School’s in session: Faculty, staff in class


Photo credit: Kaitlyn Curry

Most students enrolled in Trinity classes are between the ages of 18 and 22, but there’s no time limit to learning. Several Trinity faculty and staff members are enrolled or have been enrolled in undergraduate classes, with the sole desire to enhance their knowledge of the world.

During her time at Trinity, Sheryl Tynes, vice president of Student Life, has taken more than half a dozen Modern Languages and Literature courses taught by professors Thomas Jenkins, Nina Ekstein and Nanette LeCoat. Tynes said that she relishes bringing her sociological perspective to the study of language.

Tynes cited Ekstein’s French Cinema class as an example of how language study intersects with sociology.

“Dr. Ekstein talked about how — if you think about U.S. cinema — we love happy endings, and she said to us [that] in French cinema it’s not meant to be a feel-good kind of thing, it’s meant to make you think and ponder,” Tynes said. “You learn a lot about history and culture when studying languages.”

Many students struggle with textbook costs. Tynes said that her recent undergraduate experiences have illuminated this issue.

“It was almost 200 dollars for the paperback version of a textbook, and I remember thinking it felt like highway robbery,” Tynes said. “That’s why I love this work that SGA’s doing on affordable textbooks.”

Tynes also said that taking Trinity classes helped her empathize more with students’ workloads.

“I remember one semester in my Latin class there was a student who was in another class that I was teaching, and I jokingly said to her, ‘I can’t believe you’re in this class and my class, too,’ because I was thinking of the workload of those two classes,” Tynes said. “She laughed and said, ‘I’m also in three other classes.’ I just gained some understanding of what it’s like to carry a Trinity load.”

Assistant swim coach Kimberly Jones is currently enrolled in Randy Wallace’s Painting III class to revisit an old passion — studio art. Before becoming a swim coach, Jones graduated from Louisiana State University with an MFA in studio arts and an emphasis in photography. After graduating in 2015, Jones moved to Houston and worked with art nonprofits. However, the experience left Jones drained.

“It was very stressful for me as far as trying to continue my own work. When I came home I didn’t want to be creative at all,” Jones said.

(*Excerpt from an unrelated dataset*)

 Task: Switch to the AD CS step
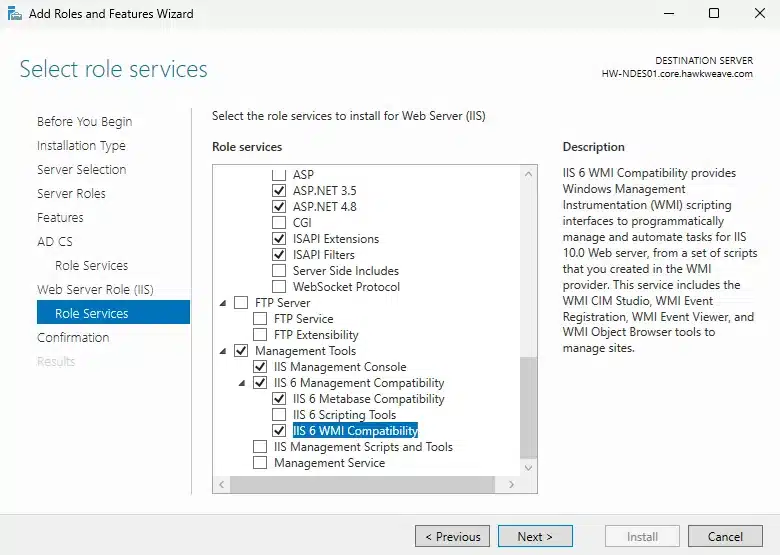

Jones had prior experience with Trinity: Her brother had attended Trinity and had been on the swim team. In addition, Jones knew the previous and current head coaches from her childhood when she swam on a competitive San Antonio club team. When a position opened up for assistant swim coach at Trinity, Jones took it.

“It’s actually been really great because I’m able to have the flexibility to do and continue my own artwork as well as being a swim coach,” Jones said.

Jones said that Wallace’s painting class gives the opportunity to work with new media.

“I’ve been able to do a couple things I’ve never worked with before, in particular a couple of acrylic mediums that you can add, and [it] gives texture to the paint and stuff like that,” Jones said.

While Tynes and Jones have enrolled in classes related to their fields of interest, most undergraduate classes Ekstein takes are in the mathematics department as a break from sabbaticals spent researching literature.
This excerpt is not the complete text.